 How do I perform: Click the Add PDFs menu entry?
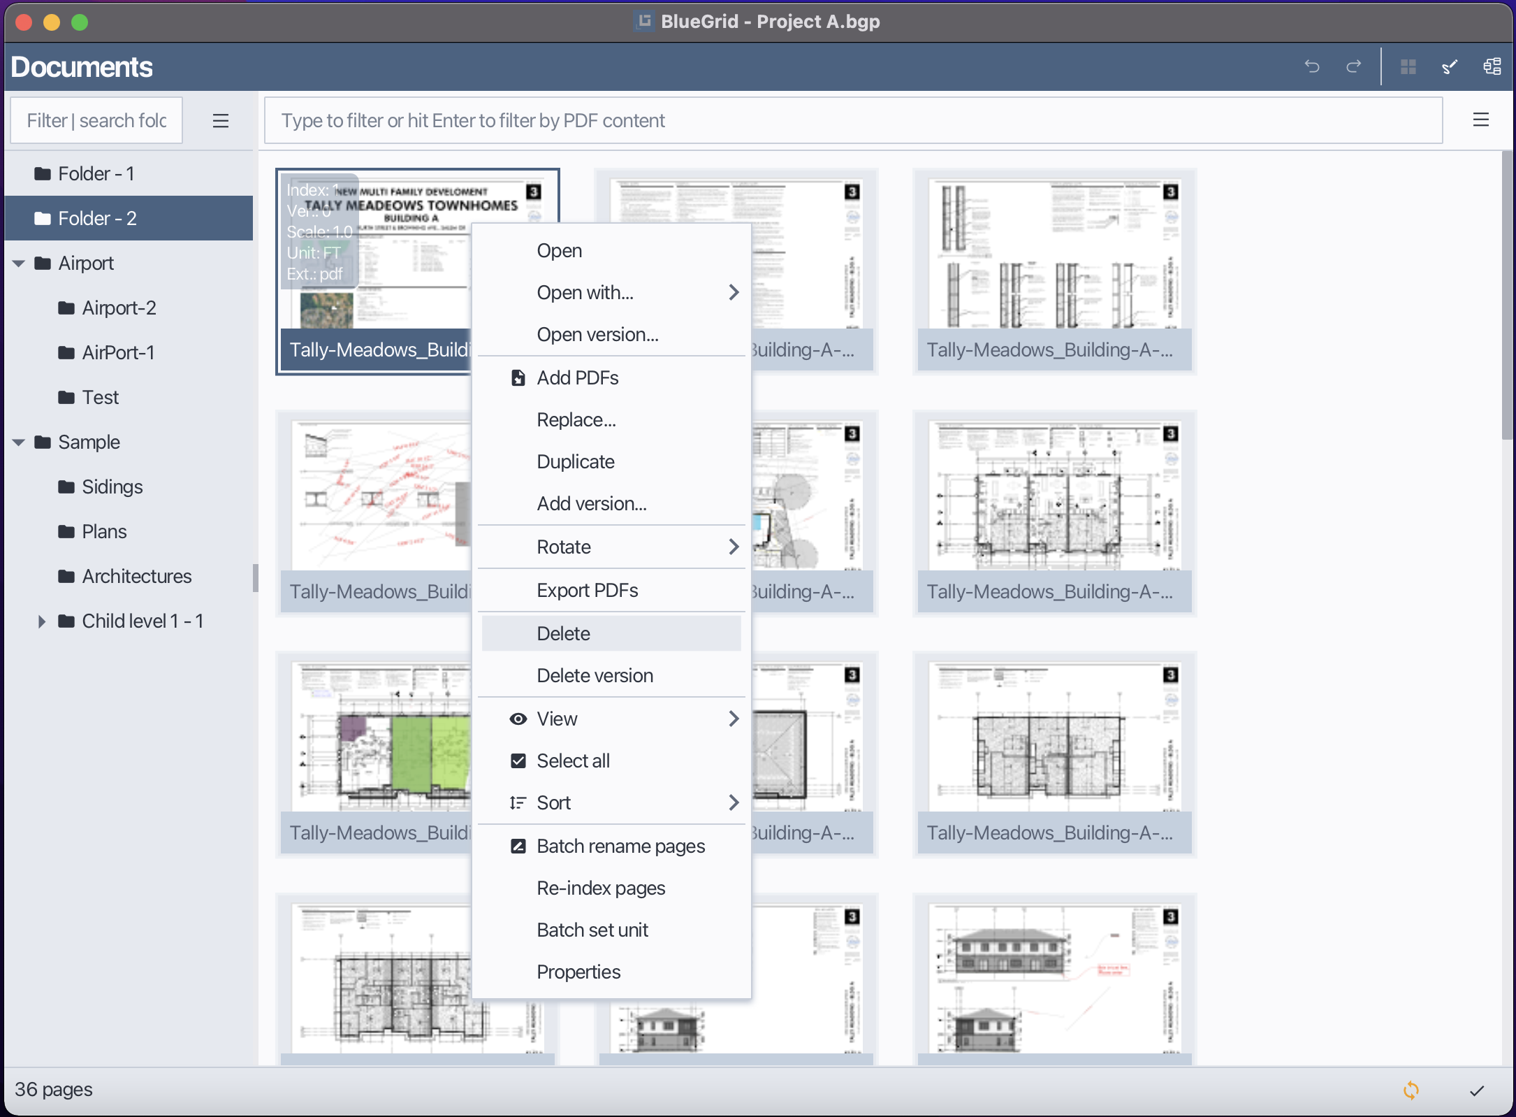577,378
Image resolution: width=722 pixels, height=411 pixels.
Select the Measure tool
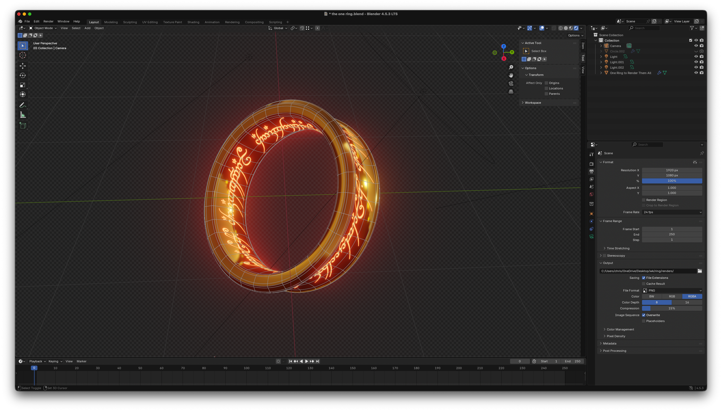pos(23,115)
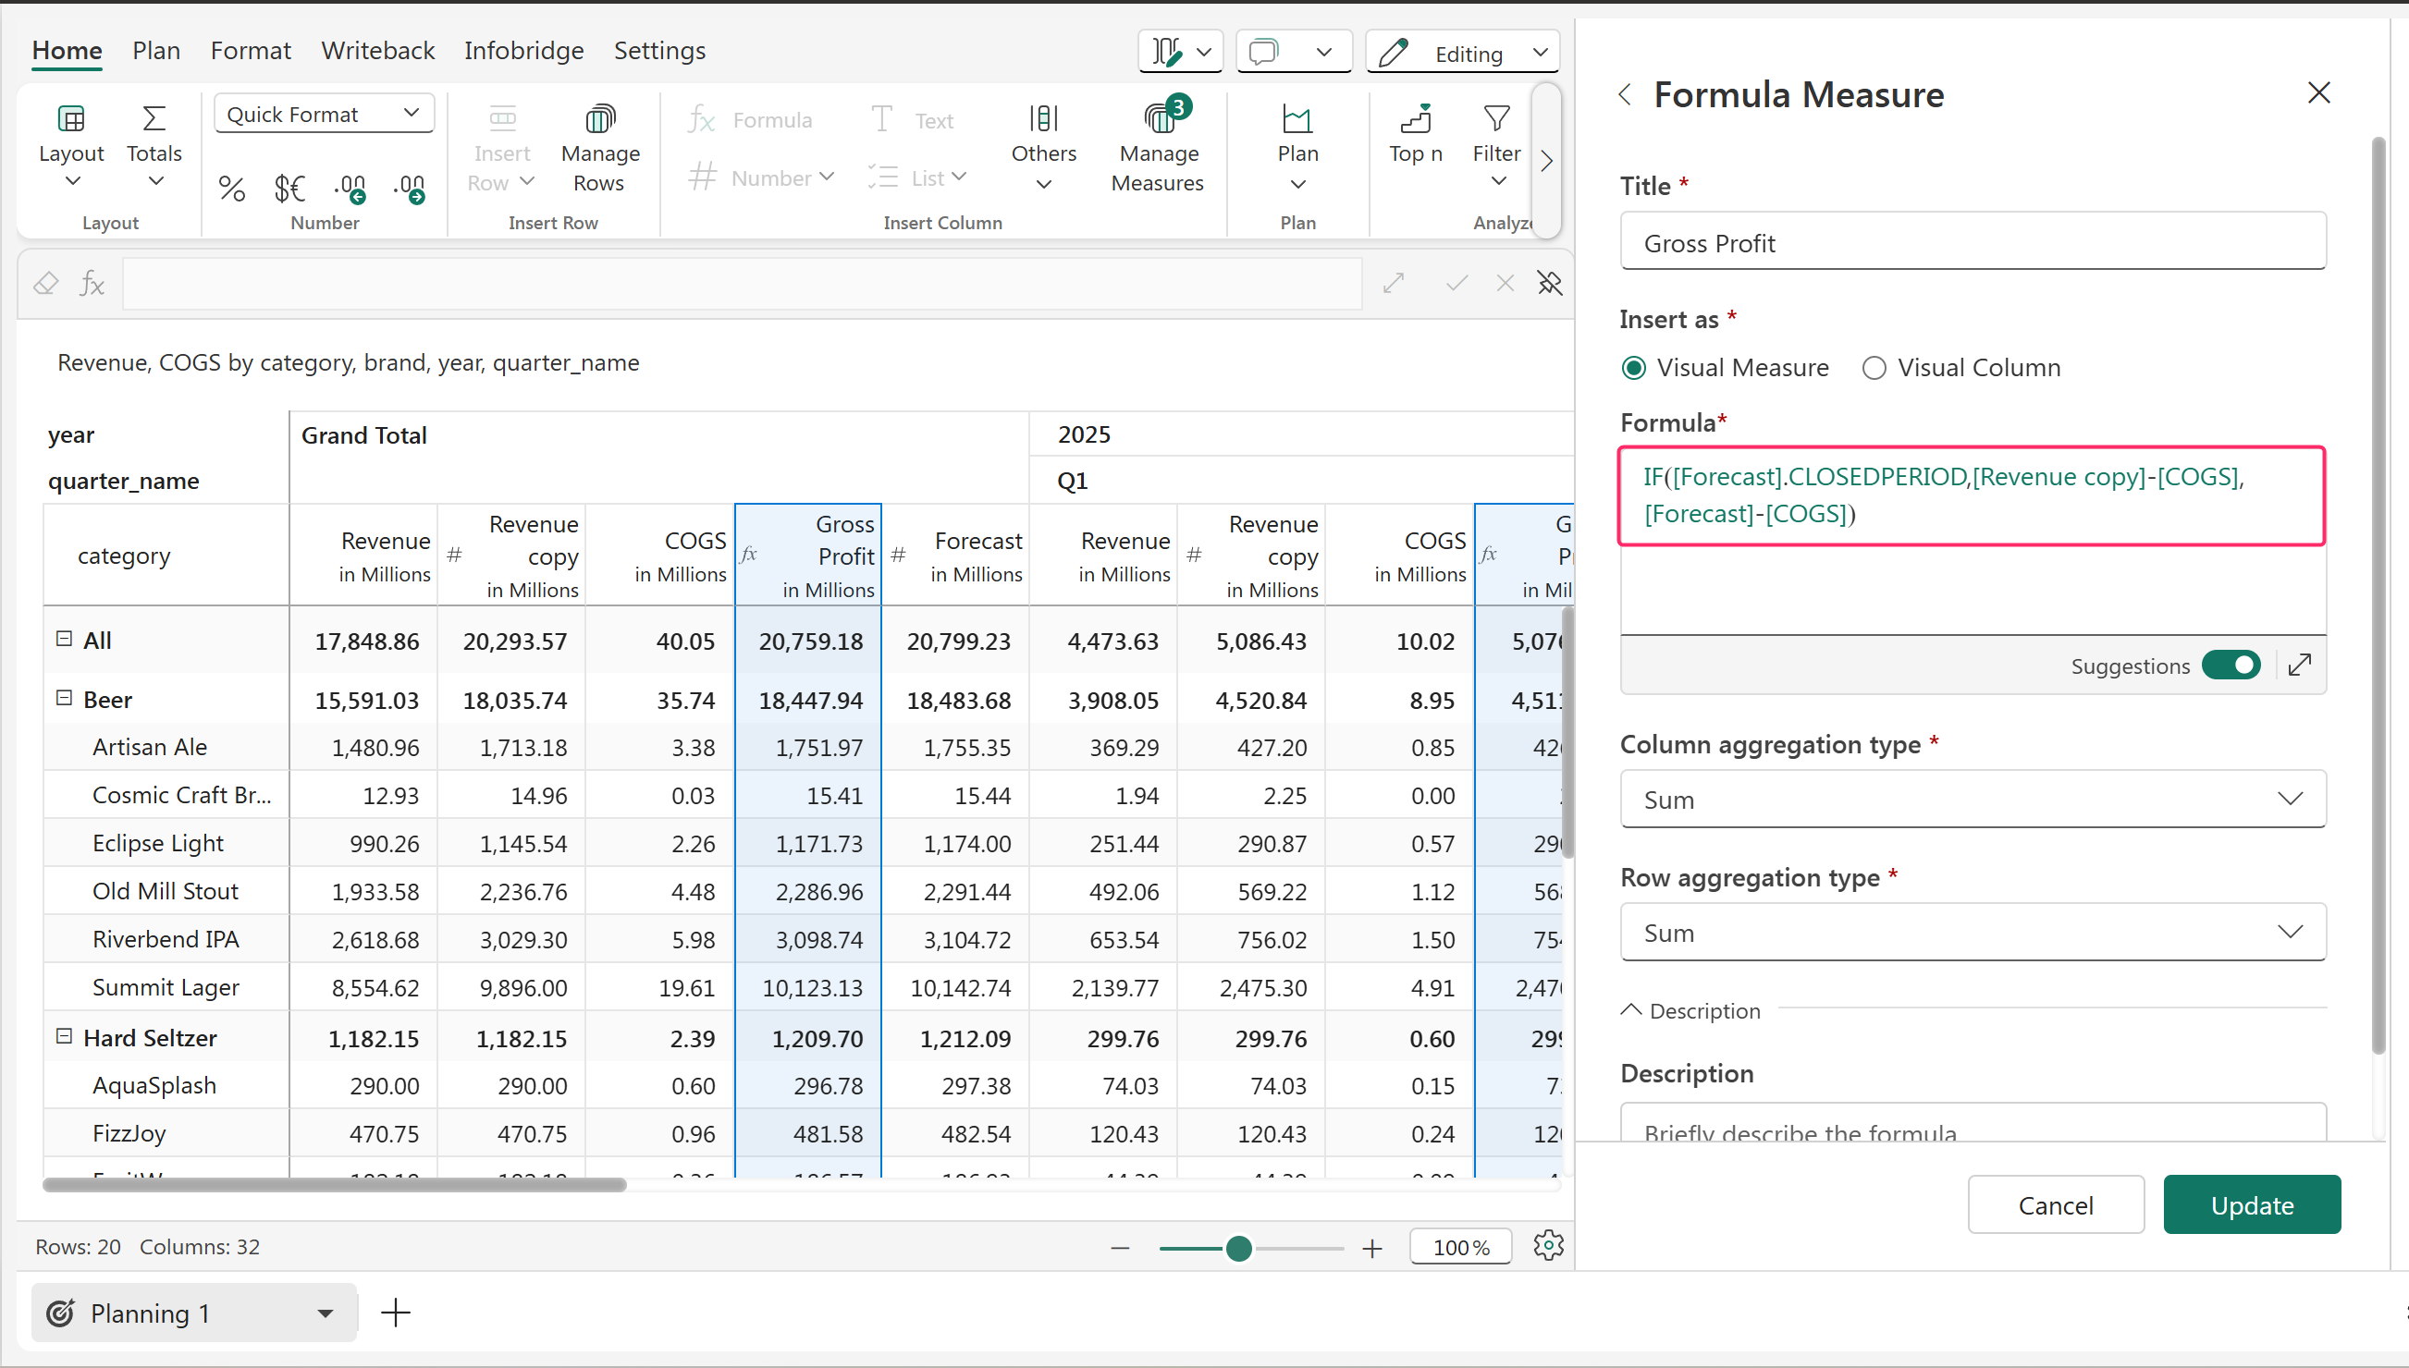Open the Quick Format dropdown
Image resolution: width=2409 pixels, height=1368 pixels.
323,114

Task instructions
Reproduce every record verbatim, please. Omit the images.

Response to the exercise
 How do I perform: Click the Add PDFs menu entry?
577,378
Image resolution: width=722 pixels, height=411 pixels.
Select the Measure tool
pos(23,115)
Open the Quick Format dropdown
Image resolution: width=2409 pixels, height=1368 pixels.
323,114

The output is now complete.